从构建模块到规划：基于强化学习的大语言模型多步空间推理 (From Building Blocks to Planning: Multi-Step Spatial Reasoning in LLMs with Reinforcement Learning)

Spatial reasoning in large language models (LLMs) has gained increasing attention due to applications in navigation and planning. Despite strong general language capabilities, LLMs still struggle with spatial transformations and multi-step planning in structured environments. We propose a two-stage approach that decomposes spatial reasoning into atomic building blocks and their composition. First, we apply supervised fine-tuning on elementary spatial transformations, such as rotation, translation, and scaling, to equip the model with basic spatial physics. We then freeze this physics-aware model and train lightweight LoRA adapters within the GRPO framework to learn policies that compose these building blocks for multi-step planning in puzzle-based environments, in a closed-loop manner. To support this pipeline, we synthesize an ASCII-art dataset and construct a corresponding ASCII-based reinforcement learning environment. Our method consistently outperforms baselines, including the generic backbone, physics-aware model, and end-to-end RL models, under both Dynamic environments with explicit state updates and Static environments where the model must rely on its internal state across steps. In addition, the proposed approach converges faster and exhibits more stable training compared to end-to-end reinforcement learning from scratch. Finally, we analyze attention patterns to assess whether fine-tuning induces meaningful improvements in spatial understanding.

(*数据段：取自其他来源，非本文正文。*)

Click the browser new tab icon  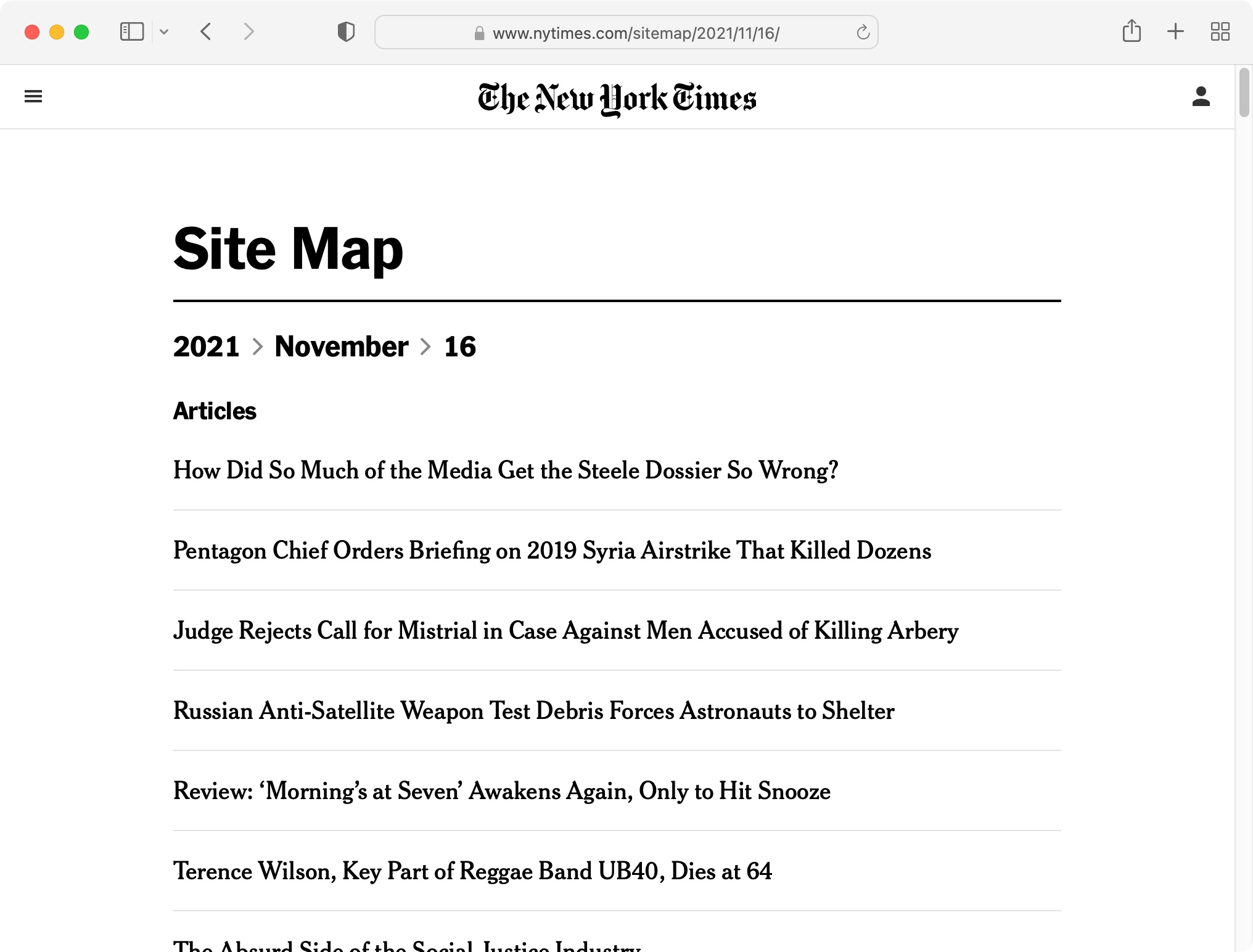click(x=1175, y=32)
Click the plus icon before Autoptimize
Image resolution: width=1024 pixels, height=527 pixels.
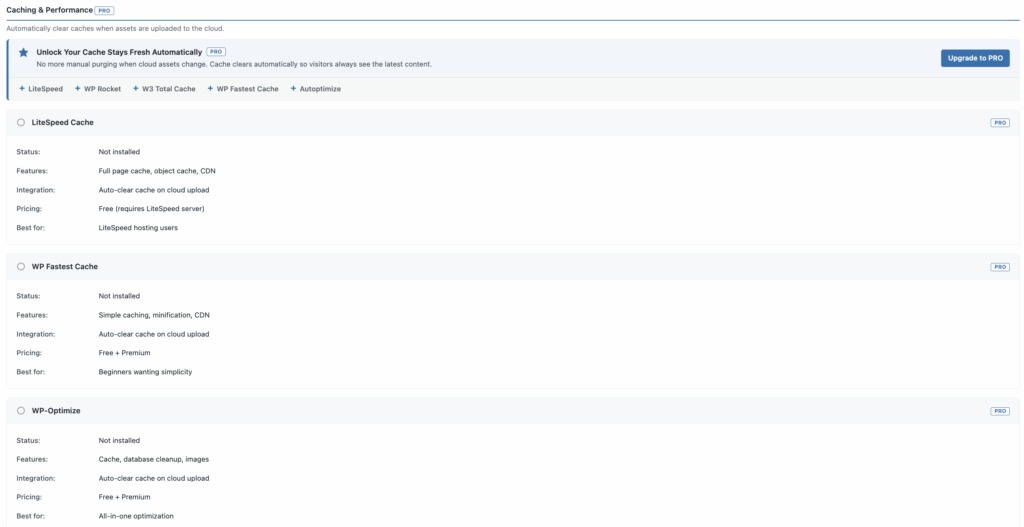(293, 89)
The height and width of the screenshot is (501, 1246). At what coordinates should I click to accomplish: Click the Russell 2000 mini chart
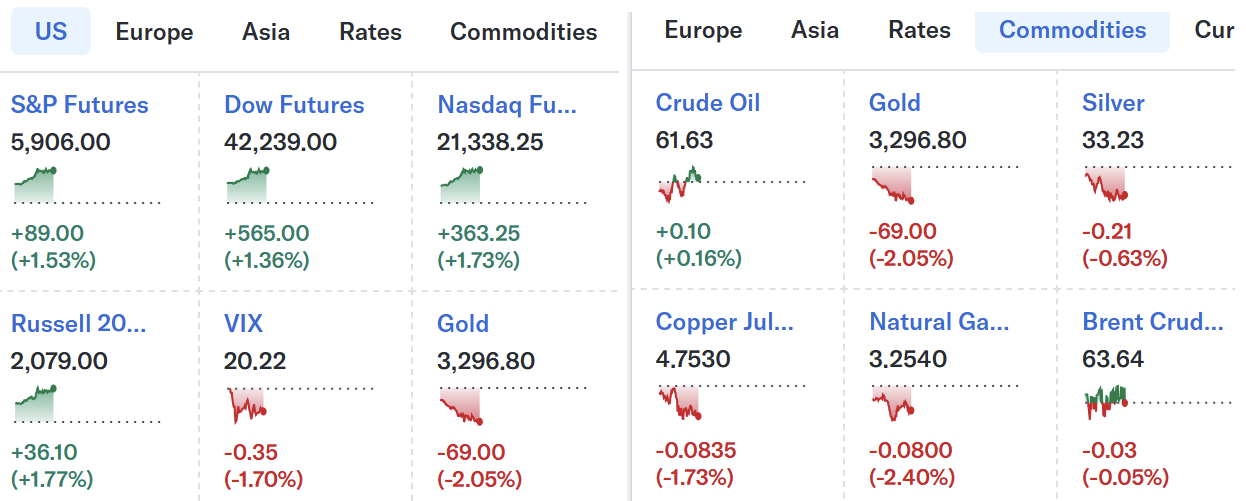tap(87, 405)
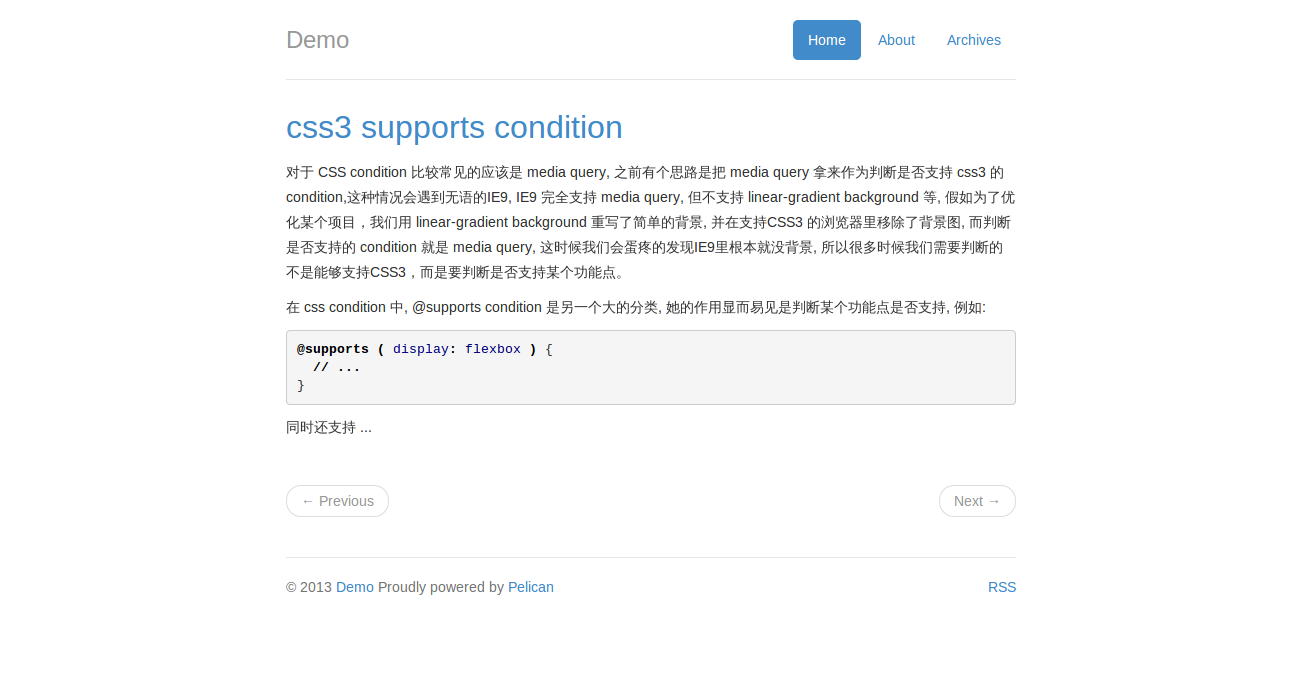Click the © 2013 copyright text
Viewport: 1301px width, 682px height.
click(x=308, y=587)
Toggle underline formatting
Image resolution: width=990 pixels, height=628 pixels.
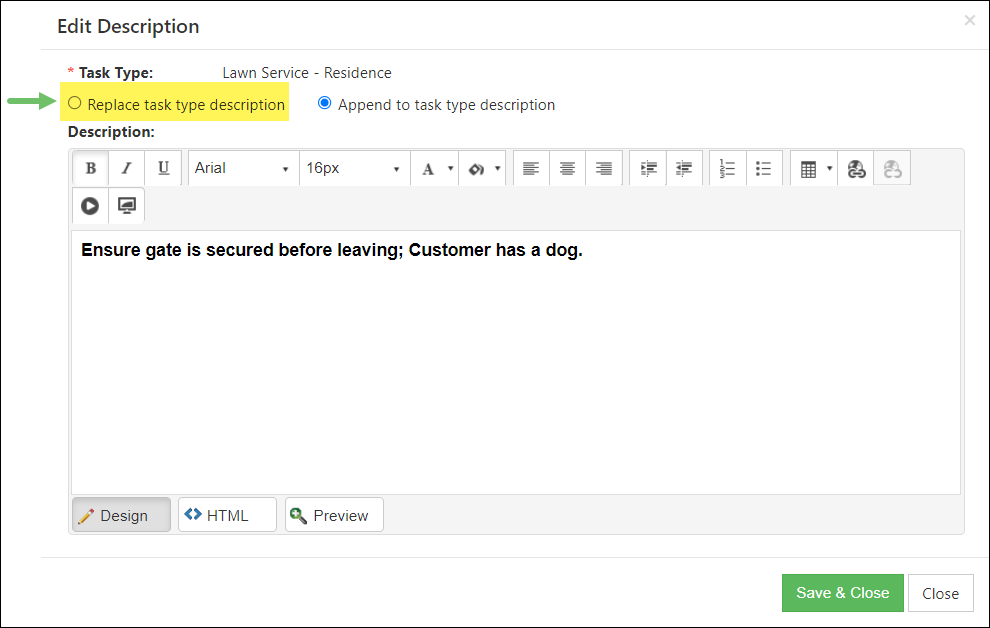pos(164,169)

翻译：大语言模型（LLMs）的空间推理能力因其在导航与规划中的应用而日益受到关注。尽管具备强大的通用语言能力，LLMs在结构化环境中的空间变换与多步规划任务上仍面临困难。本文提出一种两阶段方法，将空间推理分解为原子构建模块及其组合过程。首先，通过对旋转、平移、缩放等基础空间变换进行监督微调，使模型掌握基本空间物理规律。随后冻结该物理感知模型，在GRPO框架内训练轻量级LoRA适配器，以学习在基于谜题的环境中通过闭环方式组合这些构建模块实现多步规划的决策策略。为支持该流程，我们合成了ASCII艺术数据集并构建了对应的ASCII强化学习环境。在具有显式状态更新的动态环境与需要模型依赖内部状态进行多步推理的静态环境中，本方法均持续优于基线模型（包括通用骨干模型、物理感知模型及端到端强化学习模型）。此外，相比从零开始的端到端强化学习，所提方法收敛速度更快且训练过程更稳定。最后，我们通过分析注意力模式来评估微调是否真正提升了模型的空间理解能力。